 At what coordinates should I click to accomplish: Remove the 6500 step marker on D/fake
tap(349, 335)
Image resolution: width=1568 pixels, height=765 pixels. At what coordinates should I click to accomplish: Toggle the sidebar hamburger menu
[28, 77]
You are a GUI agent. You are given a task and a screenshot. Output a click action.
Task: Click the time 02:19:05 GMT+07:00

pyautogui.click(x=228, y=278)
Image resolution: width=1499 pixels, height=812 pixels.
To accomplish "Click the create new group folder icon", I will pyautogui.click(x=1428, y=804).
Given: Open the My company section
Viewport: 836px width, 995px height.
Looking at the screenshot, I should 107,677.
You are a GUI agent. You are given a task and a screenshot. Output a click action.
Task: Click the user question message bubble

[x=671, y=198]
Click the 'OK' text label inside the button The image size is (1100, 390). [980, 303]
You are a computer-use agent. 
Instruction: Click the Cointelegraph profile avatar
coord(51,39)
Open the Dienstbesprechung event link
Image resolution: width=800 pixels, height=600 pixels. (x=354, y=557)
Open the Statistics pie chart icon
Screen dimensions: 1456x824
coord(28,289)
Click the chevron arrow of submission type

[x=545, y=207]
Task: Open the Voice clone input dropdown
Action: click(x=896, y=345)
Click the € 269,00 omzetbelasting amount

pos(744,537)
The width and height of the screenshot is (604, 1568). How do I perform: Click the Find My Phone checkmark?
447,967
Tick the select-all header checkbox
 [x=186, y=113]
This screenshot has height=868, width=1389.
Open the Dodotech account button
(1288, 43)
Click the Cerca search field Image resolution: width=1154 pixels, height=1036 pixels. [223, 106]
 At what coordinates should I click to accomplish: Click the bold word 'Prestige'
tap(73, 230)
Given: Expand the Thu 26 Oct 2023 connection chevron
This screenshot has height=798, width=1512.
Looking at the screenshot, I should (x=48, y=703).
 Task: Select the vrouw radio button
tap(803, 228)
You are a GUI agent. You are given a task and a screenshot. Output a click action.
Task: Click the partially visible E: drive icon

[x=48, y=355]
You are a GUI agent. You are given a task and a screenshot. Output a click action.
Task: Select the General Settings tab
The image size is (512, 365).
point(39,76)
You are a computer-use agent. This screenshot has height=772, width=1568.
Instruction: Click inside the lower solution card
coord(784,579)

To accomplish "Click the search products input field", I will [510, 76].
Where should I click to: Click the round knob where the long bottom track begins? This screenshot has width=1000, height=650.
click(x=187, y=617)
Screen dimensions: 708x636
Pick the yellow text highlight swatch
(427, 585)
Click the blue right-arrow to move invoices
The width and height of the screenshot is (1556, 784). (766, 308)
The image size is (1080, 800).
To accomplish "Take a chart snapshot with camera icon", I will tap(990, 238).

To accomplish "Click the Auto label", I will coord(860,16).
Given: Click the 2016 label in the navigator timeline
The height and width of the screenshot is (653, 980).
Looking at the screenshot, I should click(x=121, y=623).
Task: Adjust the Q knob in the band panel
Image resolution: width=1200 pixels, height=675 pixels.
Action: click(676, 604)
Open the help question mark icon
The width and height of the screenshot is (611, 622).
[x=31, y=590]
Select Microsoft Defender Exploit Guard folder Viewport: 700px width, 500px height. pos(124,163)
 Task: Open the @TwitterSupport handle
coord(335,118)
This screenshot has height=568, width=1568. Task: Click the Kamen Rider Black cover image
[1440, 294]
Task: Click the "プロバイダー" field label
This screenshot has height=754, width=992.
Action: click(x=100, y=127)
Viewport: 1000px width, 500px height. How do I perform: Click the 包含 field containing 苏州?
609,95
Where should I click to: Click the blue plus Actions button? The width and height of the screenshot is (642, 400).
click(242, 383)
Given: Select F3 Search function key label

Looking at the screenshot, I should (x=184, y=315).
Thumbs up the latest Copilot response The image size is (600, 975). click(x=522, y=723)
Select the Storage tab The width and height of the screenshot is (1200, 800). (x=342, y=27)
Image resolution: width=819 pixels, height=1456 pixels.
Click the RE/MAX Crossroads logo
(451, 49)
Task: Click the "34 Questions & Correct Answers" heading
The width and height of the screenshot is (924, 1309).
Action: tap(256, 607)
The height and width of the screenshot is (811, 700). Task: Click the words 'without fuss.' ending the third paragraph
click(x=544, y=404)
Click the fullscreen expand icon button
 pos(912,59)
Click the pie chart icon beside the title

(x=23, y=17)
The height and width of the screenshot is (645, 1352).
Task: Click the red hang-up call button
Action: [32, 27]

What needs to be done = Of the lines above, output exactly those from the line bearing "Pick the yellow text highlight swatch" through the line bearing "Open the help question mark icon", inclusive.

Response =
Pick the yellow text highlight swatch
(427, 585)
Click the blue right-arrow to move invoices
The width and height of the screenshot is (1556, 784). (766, 308)
The image size is (1080, 800).
To accomplish "Take a chart snapshot with camera icon", I will tap(990, 238).

To accomplish "Click the Auto label", I will coord(860,16).
Given: Click the 2016 label in the navigator timeline
The height and width of the screenshot is (653, 980).
Looking at the screenshot, I should click(x=121, y=623).
Task: Adjust the Q knob in the band panel
Image resolution: width=1200 pixels, height=675 pixels.
Action: click(676, 604)
Open the help question mark icon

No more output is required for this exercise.